Data items
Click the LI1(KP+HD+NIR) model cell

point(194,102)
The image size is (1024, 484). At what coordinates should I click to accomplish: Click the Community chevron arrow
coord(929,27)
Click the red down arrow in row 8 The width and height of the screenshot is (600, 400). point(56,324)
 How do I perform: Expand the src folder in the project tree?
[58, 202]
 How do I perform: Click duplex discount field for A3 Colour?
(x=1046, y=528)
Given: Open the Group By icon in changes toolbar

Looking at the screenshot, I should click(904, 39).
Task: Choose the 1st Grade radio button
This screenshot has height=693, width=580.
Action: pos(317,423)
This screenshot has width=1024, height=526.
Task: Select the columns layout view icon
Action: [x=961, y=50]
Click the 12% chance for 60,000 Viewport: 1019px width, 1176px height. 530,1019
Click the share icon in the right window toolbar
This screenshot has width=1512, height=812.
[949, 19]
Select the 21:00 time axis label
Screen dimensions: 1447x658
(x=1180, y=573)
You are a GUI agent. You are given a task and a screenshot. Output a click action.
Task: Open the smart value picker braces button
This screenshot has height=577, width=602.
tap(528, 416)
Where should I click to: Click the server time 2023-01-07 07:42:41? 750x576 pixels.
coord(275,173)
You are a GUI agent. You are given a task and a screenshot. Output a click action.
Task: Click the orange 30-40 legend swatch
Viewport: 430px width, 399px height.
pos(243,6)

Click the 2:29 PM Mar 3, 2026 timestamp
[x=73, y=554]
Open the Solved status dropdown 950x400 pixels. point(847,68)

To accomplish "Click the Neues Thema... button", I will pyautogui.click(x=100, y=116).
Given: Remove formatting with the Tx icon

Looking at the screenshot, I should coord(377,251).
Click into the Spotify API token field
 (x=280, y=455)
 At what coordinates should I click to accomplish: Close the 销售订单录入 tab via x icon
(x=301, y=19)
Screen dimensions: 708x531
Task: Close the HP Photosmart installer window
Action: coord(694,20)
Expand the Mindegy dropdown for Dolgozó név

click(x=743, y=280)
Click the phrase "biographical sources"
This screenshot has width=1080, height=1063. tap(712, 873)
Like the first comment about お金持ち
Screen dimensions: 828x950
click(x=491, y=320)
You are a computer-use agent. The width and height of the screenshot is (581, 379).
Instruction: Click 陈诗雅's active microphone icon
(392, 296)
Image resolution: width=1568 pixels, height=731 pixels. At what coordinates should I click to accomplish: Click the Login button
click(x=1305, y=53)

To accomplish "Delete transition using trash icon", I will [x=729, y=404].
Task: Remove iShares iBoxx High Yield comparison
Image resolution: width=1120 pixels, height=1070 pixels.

### Exercise objective
All entries above need to be copied verbatim.

### Solution below
Click the LI1(KP+HD+NIR) model cell

point(194,102)
The image size is (1024, 484). At what coordinates should I click to accomplish: Click the Community chevron arrow
coord(929,27)
Click the red down arrow in row 8 The width and height of the screenshot is (600, 400). point(56,324)
 How do I perform: Expand the src folder in the project tree?
[58, 202]
 How do I perform: Click duplex discount field for A3 Colour?
(x=1046, y=528)
Given: Open the Group By icon in changes toolbar

Looking at the screenshot, I should click(904, 39).
Task: Choose the 1st Grade radio button
This screenshot has height=693, width=580.
Action: pos(317,423)
This screenshot has width=1024, height=526.
Task: Select the columns layout view icon
Action: [x=961, y=50]
Click the 12% chance for 60,000 Viewport: 1019px width, 1176px height. 530,1019
Click the share icon in the right window toolbar
This screenshot has width=1512, height=812.
[949, 19]
Select the 21:00 time axis label
Screen dimensions: 1447x658
(x=1180, y=573)
You are a GUI agent. You are given a task and a screenshot. Output a click action.
Task: Open the smart value picker braces button
This screenshot has height=577, width=602.
tap(528, 416)
Where should I click to: Click the server time 2023-01-07 07:42:41? 750x576 pixels.
coord(275,173)
You are a GUI agent. You are given a task and a screenshot. Output a click action.
Task: Click the orange 30-40 legend swatch
Viewport: 430px width, 399px height.
pos(243,6)

Click the 2:29 PM Mar 3, 2026 timestamp
[x=73, y=554]
Open the Solved status dropdown 950x400 pixels. point(847,68)

To accomplish "Click the Neues Thema... button", I will pyautogui.click(x=100, y=116).
Given: Remove formatting with the Tx icon

Looking at the screenshot, I should coord(377,251).
Click into the Spotify API token field
 (x=280, y=455)
 At what coordinates should I click to accomplish: Close the 销售订单录入 tab via x icon
(x=301, y=19)
Screen dimensions: 708x531
Task: Close the HP Photosmart installer window
Action: coord(694,20)
Expand the Mindegy dropdown for Dolgozó név

click(x=743, y=280)
Click the phrase "biographical sources"
This screenshot has width=1080, height=1063. tap(712, 873)
Like the first comment about お金持ち
Screen dimensions: 828x950
click(x=491, y=320)
You are a computer-use agent. The width and height of the screenshot is (581, 379).
Instruction: Click 陈诗雅's active microphone icon
(392, 296)
Image resolution: width=1568 pixels, height=731 pixels. At what coordinates should I click to accomplish: Click the Login button
click(x=1305, y=53)

To accomplish "Delete transition using trash icon", I will [x=729, y=404].
Task: Remove iShares iBoxx High Yield comparison
Image resolution: width=1120 pixels, height=1070 pixels.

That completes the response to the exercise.